I highly disagree. There's a huge amount of material out there for advanced software engineering. The problem is this material is exponentially harder and most programmers aren't interested in this stuff.
What OP is talking about is essentially learning a new language which is sort of trivial and not advanced. It's sort of a parallel track and he likely wants something that doesn't start at the very beginning. Something called: "Learning elixir for experienced programmers". This kind of thing isn't "advanced". It's more like "convenient". Most programmers spend there entire careers in this zone just learning new languages and new technologies. They are sort of moving horizontally through the field rather then upwards.

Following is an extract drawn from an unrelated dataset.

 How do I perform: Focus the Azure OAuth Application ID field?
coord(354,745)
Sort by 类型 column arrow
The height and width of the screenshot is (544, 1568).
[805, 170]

True advanced stuff is hard af, and the more advanced you get the less and less relevant it is to your job.
Is this a problem in other fields?
If this were the case, such a book would be an immediate buy for me. The problem is that you will have to show me that such a book will bring me this value in my culture/country (i.e. not USA) with a very high likelihood - this will be very hard.
I remember paying crazy amounts for books at university and wouldn't have been surprised to have to pay $200 for a book. As it was I bought mine second hand to save on cost.
When people can expense such items then I also imagine a $200 book selling well when properly targeted and marketed.
What sells even better though are courses, and there are many courses out there aimed at corporates which are in the thousands of dollars so again, $200 doesn't seem crazy at all in comparison.